Mortes e adoecimentos relacionados às mudanças climáticas custam ao Brasil cerca US$ 1,5 bilhão por ano, segundo o médico patologista Paulo Hilário Nascimento Saldiva, professor titular do departamento de Patologia da Universidade de São Paulo (USP). De acordo com o especialista, esse é o custo pago pelo sistema de saúde e pelas famílias que tem “lucro cessante”, ou seja, perda de renda.
Para o cálculo, o professor levou em consideração um mapa da temperatura média anual e também um índice que mede os impactos de morte e doença na produtividade (chamado de “anos de vida ajustados pela produtividade”, o PALY, na sigla em inglês), entre 2000 e 2019, de um estudo publicado este ano na revista científica Science of The Total Environment , do qual ele é um dos autores. Também foi considerado, para isso, o PIB per capita médio.
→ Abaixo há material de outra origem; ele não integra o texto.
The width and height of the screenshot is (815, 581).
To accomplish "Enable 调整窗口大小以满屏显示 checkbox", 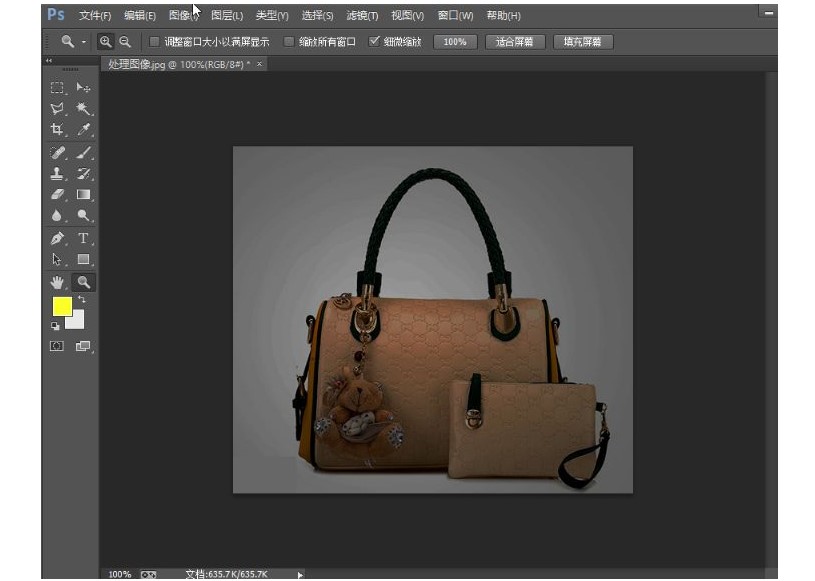I will (x=154, y=42).
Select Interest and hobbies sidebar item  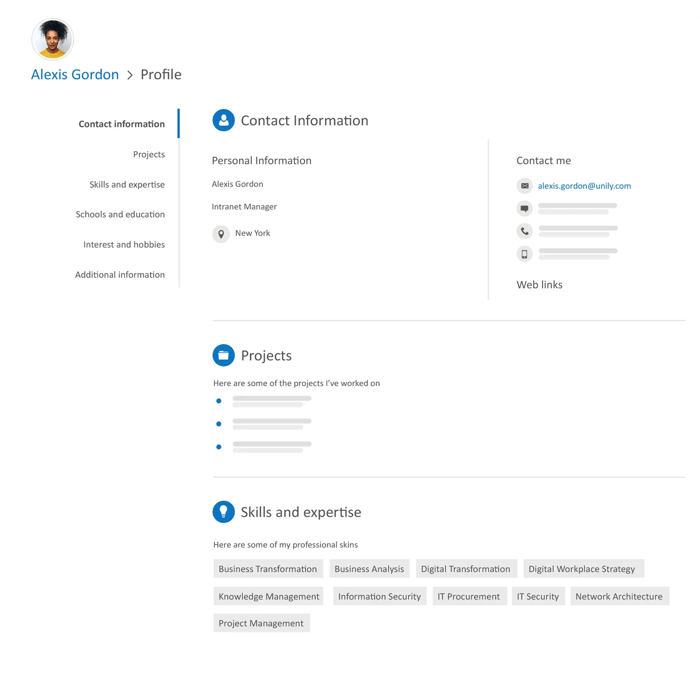(x=124, y=245)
Saldiva ministrou a primeira palestra do Summit Saúde e Bem-Estar 2023, evento organizado pelo Estadão que reúne os principais nomes do setor e ocorre nesta quinta-feira, 5, entre 9 e 18 horas.
Saldiva diz que há uma soma de evidências bastante grande sobre os impactos das mudanças climáticas no desfecho de doenças cardiovasculares, respiratórias e renais, mas que estudos avançam também no sentido de apontar a relação com transtornos mentais. “Nosso sistema termorregulador hipotalâmico dialoga com a produção de serotonina. A própria perda da qualidade do sono, porque se dorme mal nas ondas de calor, interfere na sua psique.”
O médico explica que a morte não ocorre, necessariamente, por choque térmico ou hipotermia, mas, sim, por causa de uma descompensação gerada por “mecanismos fisiológicos” para lidar com a temperatura. “Você morre por quê? Na hora que começa a ter transpiração, o sangue pode hemoconcentrar, fazer trombo em órgãos vitais. Se o rim está reabsorvendo tudo, concentra urina e uma bactéria pode ‘subir’. Se o paciente tem uma insuficiência renal, pode descompensar. O muco que reveste as vias aéreas e que ajuda a eliminar os micro-organismos fica mais duro, fica mais desidratado, você tem mais chance de ter infecção”, exemplifica.
”Então, você morre das doenças que você tem e das suas fragilidades. Não está escrito temperatura (no laudo de óbito)”, completa. Segundo ele, nesse cenário, crianças, idosos, mulheres e pessoas pobres são ainda mais impactadas.
São Paulo
Para termos uma ideia mais local do problema, Saldiva também apresentou outro estudo do qual participou, publicado pela renomada revista Lancet, em 2015, que analisou o risco de mortalidade atribuído à temperatura ambiente alta e baixa, em 700 cidades ao redor do mundo. Entre elas, São Paulo, que o médico descreveu como um “deserto de asfalto e concreto”.
“(Em) São Paulo com 30°C já temos um aumento de 50% nas mortes. E 50% das mortes, numa cidade em que morrem 160, 180 pessoas por dia, é (muita) gente”, afirma.
Posição privilegiada
Saldiva destacou que a saúde pode ter um papel importante na conscientização e no combate às mudanças climáticas. Isso porque os profissionais da área, diz ele, têm uma “posição privilegiada” para ver os efeitos dessas mudanças nos seres humanos.
“A saúde poderia participar desse diálogo, defendendo aquele bípede com o qual ela se preocupa. Porque, quando se fala de aquecimento global e põe o urso polar e o iceberg derretendo, você fica com pena, mas isso está lá longe, vai acontecer daqui a décadas. Já estamos perdendo gente hoje”, diz.
“Quando se faz política ambiental não por altruísmo, mas pensando em você ou nas pessoas que você ama, o suporte para implementação delas é reforçado. Ninguém fica indiferente à dor e à doença”, afirma.